[comp.human-factors] Handicapped users

jones@pyrite.cs.uiowa.edu (Douglas W. Jones,201H MLH,3193350740,3193382879) (06/13/91)

At various points in my career, I've been involved with helping handicapped
users of computer systems, in one case, a blind user using a speech
synthesizer and Braille printer (built from scratch), and in other cases,
people with motor disabilities.

My general observation in all these cases was that for all these users,
fancy input devices and classy display management were major problems.
If software designers want to assure that their software is "handicapped
accessible," I have the following two suggestions:

  1) Make sure that everything can be done from the keyboard.  Do not
     require a mouse or a touch panel!

     This means that there should always be something equivalent to arrow
     keys for moving the cursor, and it means that menu items should
     always be accessible as keys on the keyboard. 

     For a person with motor disorders, moving the cursor by a sequence of
     arrow key presses can be painfully slow compared to pressing a single
     key corresponding to a menu item.

     For a blind person, finding the cursor on the screen is an awesomely
     difficult task, even with some of the marvelous tools now on the
     market.  It's far better to simply use keys on the keyboard to select
     menu items.

  2) Make sure that text is presented in a linear order.  Speech
     synthesizers are inexpensive, and it isn't hard to fix one up to
     intercept text as it comes to the display, but such interception is
     only really useful if the text is presented in reading order.  Many
     window managers are particular offenders here, with different subparts
     of a window hierarchy (for example, a menu) popping up in essentially
     random order.

     In any case, a decent speech synthesizer interface to a display
     manager should allow brousing of the display after it is built,
     stepping the cursor from text item to text item in two dimensions
     and playing back the text, optionally in continuous speech mode,
     word-at-a-time mode, or letter-at-a-time mode.  Peter Maggs built a
     speaking Plato terminal that did this 15 years ago, and it worked
     well with the Braille printer that Andrew Appel and I built.

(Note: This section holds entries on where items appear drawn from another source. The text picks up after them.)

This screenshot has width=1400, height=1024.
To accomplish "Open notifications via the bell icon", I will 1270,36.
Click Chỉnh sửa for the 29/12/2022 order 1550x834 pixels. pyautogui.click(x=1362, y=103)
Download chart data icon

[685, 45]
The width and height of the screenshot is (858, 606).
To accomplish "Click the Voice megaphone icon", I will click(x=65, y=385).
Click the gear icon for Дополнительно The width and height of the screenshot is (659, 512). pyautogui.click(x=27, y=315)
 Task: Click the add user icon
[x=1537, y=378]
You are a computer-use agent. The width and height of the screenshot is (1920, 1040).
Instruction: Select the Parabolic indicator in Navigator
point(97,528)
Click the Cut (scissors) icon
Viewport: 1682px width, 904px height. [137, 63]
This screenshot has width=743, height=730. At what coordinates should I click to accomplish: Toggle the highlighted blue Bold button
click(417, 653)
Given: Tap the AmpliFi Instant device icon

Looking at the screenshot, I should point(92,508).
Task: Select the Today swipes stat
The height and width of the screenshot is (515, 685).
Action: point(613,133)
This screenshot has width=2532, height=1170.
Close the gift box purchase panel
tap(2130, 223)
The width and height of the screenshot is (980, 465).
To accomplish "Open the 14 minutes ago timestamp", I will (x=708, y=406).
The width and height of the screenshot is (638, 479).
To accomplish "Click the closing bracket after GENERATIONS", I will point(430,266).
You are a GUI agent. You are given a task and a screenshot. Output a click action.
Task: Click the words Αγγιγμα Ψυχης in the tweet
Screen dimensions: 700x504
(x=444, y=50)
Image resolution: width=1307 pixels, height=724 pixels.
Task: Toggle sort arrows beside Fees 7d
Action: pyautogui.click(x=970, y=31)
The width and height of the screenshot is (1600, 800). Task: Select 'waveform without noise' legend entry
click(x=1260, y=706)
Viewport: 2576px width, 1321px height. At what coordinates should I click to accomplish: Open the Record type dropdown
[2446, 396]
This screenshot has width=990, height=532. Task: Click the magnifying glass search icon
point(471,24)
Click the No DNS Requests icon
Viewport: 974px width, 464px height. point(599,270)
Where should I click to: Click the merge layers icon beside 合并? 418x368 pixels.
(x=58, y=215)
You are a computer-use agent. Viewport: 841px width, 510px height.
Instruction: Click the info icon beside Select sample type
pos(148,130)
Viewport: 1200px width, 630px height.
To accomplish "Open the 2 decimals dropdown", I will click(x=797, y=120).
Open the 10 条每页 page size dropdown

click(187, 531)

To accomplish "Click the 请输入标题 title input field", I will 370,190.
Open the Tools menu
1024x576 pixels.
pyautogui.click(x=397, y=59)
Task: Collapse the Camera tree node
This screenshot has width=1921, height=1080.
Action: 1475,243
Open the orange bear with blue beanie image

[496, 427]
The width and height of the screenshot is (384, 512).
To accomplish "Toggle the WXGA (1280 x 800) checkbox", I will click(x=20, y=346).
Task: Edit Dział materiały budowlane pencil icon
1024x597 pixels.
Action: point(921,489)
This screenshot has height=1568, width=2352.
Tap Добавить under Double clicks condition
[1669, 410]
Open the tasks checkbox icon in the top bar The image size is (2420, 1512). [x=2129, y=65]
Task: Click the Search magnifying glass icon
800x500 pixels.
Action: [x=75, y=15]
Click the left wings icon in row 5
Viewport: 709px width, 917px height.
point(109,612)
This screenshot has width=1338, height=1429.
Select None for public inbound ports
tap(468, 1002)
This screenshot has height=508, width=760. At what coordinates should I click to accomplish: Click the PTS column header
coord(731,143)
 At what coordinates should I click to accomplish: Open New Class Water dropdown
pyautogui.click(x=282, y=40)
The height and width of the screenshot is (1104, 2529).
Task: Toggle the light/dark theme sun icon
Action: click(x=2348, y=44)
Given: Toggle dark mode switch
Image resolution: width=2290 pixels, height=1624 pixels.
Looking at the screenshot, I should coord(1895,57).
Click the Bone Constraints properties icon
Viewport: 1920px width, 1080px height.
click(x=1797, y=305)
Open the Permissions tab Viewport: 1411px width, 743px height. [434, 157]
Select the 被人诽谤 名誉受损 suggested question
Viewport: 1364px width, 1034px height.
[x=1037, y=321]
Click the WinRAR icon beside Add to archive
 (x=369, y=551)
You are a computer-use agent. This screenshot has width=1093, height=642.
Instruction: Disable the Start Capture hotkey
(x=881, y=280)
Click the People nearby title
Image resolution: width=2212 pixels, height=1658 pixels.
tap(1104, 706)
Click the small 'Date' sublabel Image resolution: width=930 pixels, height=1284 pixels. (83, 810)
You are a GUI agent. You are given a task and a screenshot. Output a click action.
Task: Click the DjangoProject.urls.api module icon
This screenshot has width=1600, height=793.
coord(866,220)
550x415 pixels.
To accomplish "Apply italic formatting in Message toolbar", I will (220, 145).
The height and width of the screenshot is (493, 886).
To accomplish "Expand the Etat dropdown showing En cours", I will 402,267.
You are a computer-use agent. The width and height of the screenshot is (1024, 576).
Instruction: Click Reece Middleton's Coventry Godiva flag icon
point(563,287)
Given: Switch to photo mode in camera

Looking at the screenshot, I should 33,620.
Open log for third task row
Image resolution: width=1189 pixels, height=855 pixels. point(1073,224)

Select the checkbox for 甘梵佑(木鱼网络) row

In addition, the following keyboard characteristics are desirable:

  1) Limited use of shift keys.  People with only one hand and people with
     motor control disorders can have big problems dealing with more than
     one key at a time.  Locking shift keys solve the problem for case
     selection, but on some modern systems, there's only an alpha lock that
     has no effect on punctuation keys, and nobody I've seen makes a
     standard keyboard with a control-lock or meta-lock key.

     There are simple solutions we found to the locking shift problem for
     one user, we simply gave him a steel ball he could set on the shift
     or control keys to hold them down.

  2) Make it possible to disable auto-repeat!  Some people with motor
     disorders have to make separate and distinct efforts to press and
     release keys, and thus, they frequently hold a finger on a key long
     enough to activate the repeat feature.

  3) Avoid use of nonstandard key spacing!  The standard spacing between
     rows and columns of keys on a typewriter keyboard is 3/4 inch, and
     this spacing is big enough that it is possible to make a keyboard
     mask with one finger-sized hole over each key.  Such masks allow
     people with only spasmodic control over their hands to make quite
     effective use of a standard keyboard.  They just slide their hands
     over the mask until a finger is positioned over the right key, then
     shove the finger through the mask and bash that key, with no risk of
     hitting the neighboring keys.  Custom masks (in lots of 1) can be
     commercially machined for only a few hundred dollars.